◆ **Exercício curto**
Transcreva, sem alterações, o trecho do texto abaixo sobre os tipos de risco que começa com as palavras "Os riscos naturais" e termina com "escassez pode ocorrer.".

◆ **Texto para leitura**
______

Os riscos naturais ou ambientais estão ligados aos fenômenos naturais produzidos ou não pela ação antrópica, como desmoronamentos, poluição, o aquecimento global que acarreta problemas ambientais em cadeia. Os riscos tecnológicos são aqueles provocados pela própria evolução tecnológica, como os riscos industriais da poluição ou contaminação que podem conduzir à mortalidade, morbidade ou degradação ambiental. Ao se considerar que a industrialização se localiza próxima aos recursos que necessita ou aos benefícios que pode auferir, essa se associa aos riscos econômicos pois  sua escassez pode ocorrer.

De acordo com Veyret (2007), os riscos econômicos estão atrelados à escolha dos produtos da agricultura, que por sua vez é dependente das condições climáticas em países subdesenvolvidos e aos próprios riscos financeiros enfrentados pelas empresas na globalização. Dada à incerteza no futuro pela sociedade pós-moderna, a insegurança e o aumento da violência se constituem em riscos sociais. Segundo a autora supracitada, todos estes riscos têm efeito sobre a saúde física e psicológica dos indivíduos.

______

◆ **Material fornecido**
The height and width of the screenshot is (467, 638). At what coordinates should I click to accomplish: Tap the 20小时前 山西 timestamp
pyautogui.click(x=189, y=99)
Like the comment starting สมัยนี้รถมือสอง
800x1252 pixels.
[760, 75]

______

◆ **Resposta correta**
Os riscos naturais ou ambientais estão ligados aos fenômenos naturais produzidos ou não pela ação antrópica, como desmoronamentos, poluição, o aquecimento global que acarreta problemas ambientais em cadeia. Os riscos tecnológicos são aqueles provocados pela própria evolução tecnológica, como os riscos industriais da poluição ou contaminação que podem conduzir à mortalidade, morbidade ou degradação ambiental. Ao se considerar que a industrialização se localiza próxima aos recursos que necessita ou aos benefícios que pode auferir, essa se associa aos riscos econômicos pois  sua escassez pode ocorrer.